■ EXTRAIT DU TEXTE
La dérive lexicale invalide à la fois la stabilité de la critique et l’établissement de nouvelles valeurs ou vérités. De fait, dans le mouvement même où il tue la forme du débat d’idées, Verville met en péril la modalité satirique : puisque que les discours ne mènent jamais nulle part, l’échange de convictions est réduit à des agressions verbales gratuites. Par exemple, l’histoire d’un curé qui, pour se venger de son voisin, lui vole une oie fait mention d’un détournement de sa part de l’évangile de Matthieu : il allègue le précepte ‘«’ ‘ Si on vous frappe en une joue, baillez une belle et forte jouée en l’autre ’». Alors que le personnage pousse l’impiété jusqu’à mettre au feu son crucifix pour « épargner son bois », l’aventure s’achève sur l’image fantastique du Christ en bronze qui dégouline sur l’oie en train de rôtir 1145 . La gloutonnerie du curé est ensuite châtiée par ses serviteurs qui, à une autre occasion, mangent son festin en son absence et badigeonnent de jus de viande les bouches des statues des saints de l’église : à son retour, il croit au miracle et fait sonner les cloches. Mais aucune morale n’est donnée aux récits. Si les religieux prêtent souvent le flan à la critique, les attaques demeurent traditionnelles et les contradictions que nous trouvons d’un endroit à un autre nous invitent à conclure à l’absence d’un système satirique global dans le Moyen de parvenir 1146 . Du coup, la notion même d’intention de l’auteur est mise en cause : tandis que le monde s’éparpille en une infinité d’images provisoires et que le savoir se disperse en bribes de pseudo-raisonnements, la conscience critique du sujet parlant ultime de l’œuvre s’évanouit. De manière concertée, le délire verbal pousse les propos aux confins de l’inintelligible et le manque de cohérence des discours produit une non-résolution définitive. Comme l’écrit A. Tournon,

‘en récusant les prescriptions qui régissent le discours, ou l’art, ou la vie, en éliminant même le sujet autonome qui délibère et asserte, et prétend contrôler ses écrits et ses actes, Verville produit un texte qui donne à voir sa propre combinatoire, sa gratuité de jeu et son allègre exubérance, en dépit du bon sens et des bonnes manières. Il parachève ainsi l’opération réflexive par laquelle Montaigne avait intégré les fractures logiques de son discours en son identité problématique de sujet écrivant 1147 .’

Dès lors, il est bien net que, malgré sa bigarrure, l’ouvrage participe non plus des interrogations épistémologiques de la Renaissance, mais des mutations qui en annoncent le crépuscule.

■ CONSIGNE DONNÉE 1
Dans les rangées, transcrivez sans aucun changement la partie qui commence à la ligne contenant "Image resolution: width=1140" et se termine après la ligne contenant "This screenshot has height=1139, width=1904.".

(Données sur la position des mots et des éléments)
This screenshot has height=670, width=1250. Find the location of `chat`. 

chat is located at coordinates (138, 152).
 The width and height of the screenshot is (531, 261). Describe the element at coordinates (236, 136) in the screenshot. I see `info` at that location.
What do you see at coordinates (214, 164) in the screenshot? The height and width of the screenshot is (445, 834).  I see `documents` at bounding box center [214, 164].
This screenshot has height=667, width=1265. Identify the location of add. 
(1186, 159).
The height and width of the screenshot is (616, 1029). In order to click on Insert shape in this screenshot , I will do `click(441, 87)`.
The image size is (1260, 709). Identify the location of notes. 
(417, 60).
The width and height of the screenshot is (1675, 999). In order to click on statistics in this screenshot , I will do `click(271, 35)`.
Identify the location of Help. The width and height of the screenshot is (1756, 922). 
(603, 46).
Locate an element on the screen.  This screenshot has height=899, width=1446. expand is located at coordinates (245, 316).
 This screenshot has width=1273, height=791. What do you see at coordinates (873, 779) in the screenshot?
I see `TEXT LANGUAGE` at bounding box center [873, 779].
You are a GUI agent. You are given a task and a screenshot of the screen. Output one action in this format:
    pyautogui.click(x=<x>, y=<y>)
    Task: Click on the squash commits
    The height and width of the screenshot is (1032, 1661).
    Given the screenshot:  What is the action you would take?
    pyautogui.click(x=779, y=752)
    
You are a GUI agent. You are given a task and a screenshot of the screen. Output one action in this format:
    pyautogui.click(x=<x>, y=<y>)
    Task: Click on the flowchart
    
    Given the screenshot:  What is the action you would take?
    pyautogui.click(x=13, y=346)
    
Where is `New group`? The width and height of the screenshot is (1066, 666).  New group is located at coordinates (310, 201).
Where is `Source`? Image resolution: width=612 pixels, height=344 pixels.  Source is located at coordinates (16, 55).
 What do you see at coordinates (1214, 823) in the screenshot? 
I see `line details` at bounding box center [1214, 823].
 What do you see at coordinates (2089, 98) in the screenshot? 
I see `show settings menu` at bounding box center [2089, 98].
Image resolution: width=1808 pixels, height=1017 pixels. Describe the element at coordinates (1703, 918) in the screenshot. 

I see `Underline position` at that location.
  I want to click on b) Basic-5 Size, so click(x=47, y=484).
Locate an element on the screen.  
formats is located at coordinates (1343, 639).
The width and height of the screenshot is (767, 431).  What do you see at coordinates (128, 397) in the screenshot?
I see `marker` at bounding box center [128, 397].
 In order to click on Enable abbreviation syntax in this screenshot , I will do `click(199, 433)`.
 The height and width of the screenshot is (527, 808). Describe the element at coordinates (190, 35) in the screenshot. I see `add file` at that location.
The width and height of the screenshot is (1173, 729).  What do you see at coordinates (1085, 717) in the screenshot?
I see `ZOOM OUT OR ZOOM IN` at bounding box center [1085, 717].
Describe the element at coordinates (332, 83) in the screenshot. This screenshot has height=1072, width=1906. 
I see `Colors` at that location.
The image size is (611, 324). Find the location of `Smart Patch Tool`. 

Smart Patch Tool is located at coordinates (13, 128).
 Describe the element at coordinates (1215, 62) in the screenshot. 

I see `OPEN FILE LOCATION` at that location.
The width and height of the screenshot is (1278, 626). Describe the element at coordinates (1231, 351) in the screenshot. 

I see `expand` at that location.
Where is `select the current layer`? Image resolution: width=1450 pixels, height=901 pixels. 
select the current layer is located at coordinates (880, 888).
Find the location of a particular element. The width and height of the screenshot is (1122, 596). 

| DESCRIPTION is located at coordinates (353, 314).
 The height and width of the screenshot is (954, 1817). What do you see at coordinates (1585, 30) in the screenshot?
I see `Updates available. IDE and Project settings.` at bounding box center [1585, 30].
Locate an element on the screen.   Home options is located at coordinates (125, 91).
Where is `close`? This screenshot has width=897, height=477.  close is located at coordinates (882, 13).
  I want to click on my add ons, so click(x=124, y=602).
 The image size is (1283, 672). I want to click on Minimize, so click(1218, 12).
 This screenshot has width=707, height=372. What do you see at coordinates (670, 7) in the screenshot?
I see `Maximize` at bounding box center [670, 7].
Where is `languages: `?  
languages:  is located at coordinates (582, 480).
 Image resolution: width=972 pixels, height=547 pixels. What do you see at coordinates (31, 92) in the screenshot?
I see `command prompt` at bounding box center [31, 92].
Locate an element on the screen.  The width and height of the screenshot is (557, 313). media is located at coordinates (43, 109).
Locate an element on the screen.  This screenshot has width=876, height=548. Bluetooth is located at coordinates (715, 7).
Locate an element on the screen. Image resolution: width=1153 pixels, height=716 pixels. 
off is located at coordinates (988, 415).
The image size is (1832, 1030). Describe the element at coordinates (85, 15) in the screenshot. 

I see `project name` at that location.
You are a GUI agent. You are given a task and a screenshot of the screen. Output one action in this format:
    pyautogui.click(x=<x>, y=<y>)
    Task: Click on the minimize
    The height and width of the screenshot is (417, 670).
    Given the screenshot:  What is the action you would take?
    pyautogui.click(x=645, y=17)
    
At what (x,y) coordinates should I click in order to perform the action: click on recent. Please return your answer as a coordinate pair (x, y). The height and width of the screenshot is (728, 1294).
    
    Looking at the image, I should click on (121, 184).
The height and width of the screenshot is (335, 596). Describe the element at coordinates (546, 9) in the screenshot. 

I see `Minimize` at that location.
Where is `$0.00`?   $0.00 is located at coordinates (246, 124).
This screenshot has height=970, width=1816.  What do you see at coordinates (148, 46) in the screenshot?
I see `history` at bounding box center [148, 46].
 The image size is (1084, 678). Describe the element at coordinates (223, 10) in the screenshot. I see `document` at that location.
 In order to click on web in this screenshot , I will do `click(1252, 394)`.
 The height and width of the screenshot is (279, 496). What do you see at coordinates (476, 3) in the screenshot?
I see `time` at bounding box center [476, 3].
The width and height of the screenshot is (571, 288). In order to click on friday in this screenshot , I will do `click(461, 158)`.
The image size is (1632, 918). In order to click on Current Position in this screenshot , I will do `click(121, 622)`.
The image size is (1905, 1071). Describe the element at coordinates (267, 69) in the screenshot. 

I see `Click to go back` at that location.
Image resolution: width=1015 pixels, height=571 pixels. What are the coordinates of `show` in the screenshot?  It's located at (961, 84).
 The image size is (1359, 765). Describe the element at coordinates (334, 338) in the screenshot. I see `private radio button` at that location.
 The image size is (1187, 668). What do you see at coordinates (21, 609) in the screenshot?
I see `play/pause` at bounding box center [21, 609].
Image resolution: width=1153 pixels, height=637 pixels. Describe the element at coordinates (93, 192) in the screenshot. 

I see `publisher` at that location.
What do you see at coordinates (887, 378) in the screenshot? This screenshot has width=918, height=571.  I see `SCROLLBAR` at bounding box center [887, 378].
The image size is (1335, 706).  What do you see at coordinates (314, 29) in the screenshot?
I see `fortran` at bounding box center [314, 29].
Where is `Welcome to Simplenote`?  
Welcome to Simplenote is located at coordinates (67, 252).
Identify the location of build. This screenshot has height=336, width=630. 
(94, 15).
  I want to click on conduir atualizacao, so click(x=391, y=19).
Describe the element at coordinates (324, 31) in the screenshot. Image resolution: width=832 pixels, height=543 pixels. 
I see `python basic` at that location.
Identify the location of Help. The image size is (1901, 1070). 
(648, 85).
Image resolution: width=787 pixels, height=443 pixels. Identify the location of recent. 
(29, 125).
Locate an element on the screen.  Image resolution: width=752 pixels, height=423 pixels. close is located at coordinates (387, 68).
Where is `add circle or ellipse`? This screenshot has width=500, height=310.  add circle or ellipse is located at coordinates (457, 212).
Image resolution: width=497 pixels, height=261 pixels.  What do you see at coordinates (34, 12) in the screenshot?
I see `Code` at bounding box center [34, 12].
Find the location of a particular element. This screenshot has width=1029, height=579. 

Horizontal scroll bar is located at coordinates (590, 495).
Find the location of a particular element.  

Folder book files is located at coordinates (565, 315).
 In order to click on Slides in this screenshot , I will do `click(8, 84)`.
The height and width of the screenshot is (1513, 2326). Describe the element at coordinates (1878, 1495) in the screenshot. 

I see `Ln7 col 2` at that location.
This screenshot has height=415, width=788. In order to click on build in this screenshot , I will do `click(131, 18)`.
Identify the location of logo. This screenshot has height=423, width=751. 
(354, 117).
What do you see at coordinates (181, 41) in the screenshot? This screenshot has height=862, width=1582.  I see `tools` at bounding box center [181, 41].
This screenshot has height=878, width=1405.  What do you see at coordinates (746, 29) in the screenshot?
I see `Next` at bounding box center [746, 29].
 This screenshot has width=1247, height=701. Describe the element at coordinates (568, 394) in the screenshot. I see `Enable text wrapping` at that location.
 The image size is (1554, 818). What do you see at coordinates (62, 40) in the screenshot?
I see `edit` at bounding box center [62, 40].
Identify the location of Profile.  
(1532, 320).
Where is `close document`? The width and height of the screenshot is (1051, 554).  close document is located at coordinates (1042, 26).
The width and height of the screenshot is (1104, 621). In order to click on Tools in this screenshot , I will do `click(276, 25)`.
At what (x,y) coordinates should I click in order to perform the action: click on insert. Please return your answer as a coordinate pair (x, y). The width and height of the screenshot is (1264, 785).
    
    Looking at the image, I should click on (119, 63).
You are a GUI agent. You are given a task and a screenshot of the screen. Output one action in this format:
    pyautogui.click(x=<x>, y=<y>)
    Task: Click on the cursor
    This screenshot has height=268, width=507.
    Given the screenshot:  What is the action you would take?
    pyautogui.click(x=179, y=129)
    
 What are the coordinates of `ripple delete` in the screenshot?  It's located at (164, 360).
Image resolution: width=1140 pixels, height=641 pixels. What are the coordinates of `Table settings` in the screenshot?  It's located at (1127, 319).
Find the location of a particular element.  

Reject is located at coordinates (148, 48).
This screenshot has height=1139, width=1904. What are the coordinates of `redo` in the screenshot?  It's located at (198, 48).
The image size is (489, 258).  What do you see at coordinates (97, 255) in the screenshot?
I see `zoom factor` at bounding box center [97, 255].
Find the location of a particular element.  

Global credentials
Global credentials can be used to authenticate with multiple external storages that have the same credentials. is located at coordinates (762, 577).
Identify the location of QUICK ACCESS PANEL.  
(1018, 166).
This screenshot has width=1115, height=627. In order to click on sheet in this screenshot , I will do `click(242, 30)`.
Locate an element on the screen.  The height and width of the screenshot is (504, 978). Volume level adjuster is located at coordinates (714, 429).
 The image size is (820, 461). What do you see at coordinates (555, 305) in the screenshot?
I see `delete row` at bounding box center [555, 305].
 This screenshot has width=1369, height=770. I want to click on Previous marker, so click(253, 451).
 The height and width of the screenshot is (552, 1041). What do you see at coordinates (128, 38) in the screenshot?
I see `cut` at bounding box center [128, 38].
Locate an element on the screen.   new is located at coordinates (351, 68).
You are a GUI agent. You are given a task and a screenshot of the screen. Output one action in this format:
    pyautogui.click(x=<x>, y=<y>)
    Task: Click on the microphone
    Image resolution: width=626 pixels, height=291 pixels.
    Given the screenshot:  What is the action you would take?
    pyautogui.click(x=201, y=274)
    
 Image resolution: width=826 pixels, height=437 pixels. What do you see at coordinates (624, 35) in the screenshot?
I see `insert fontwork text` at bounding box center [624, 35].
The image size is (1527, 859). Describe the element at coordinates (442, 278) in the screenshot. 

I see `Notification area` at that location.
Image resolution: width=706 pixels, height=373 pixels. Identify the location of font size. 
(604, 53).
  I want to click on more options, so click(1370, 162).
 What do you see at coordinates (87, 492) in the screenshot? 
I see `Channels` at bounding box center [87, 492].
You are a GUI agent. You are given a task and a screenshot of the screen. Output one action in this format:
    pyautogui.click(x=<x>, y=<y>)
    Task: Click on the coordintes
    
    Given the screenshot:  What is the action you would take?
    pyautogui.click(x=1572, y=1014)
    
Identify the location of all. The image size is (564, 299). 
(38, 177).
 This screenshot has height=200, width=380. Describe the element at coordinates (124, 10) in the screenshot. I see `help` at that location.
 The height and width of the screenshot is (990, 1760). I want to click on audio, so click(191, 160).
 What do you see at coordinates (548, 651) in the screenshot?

■ CONSIGNE DONNÉE 2
Reproduisez mot pour mot le passage de l'extrait sur Verville qui commence aux mots "Dès lors, il" et s'arrête après les mots "annoncent le crépuscule.".

■ RÉPONSE FINALE 1
Image resolution: width=1140 pixels, height=641 pixels. What are the coordinates of `Table settings` in the screenshot?  It's located at (1127, 319).
Find the location of a particular element.  

Reject is located at coordinates (148, 48).
This screenshot has height=1139, width=1904. What are the coordinates of `redo` in the screenshot?  It's located at (198, 48).

■ RÉPONSE FINALE 2
Dès lors, il est bien net que, malgré sa bigarrure, l’ouvrage participe non plus des interrogations épistémologiques de la Renaissance, mais des mutations qui en annoncent le crépuscule.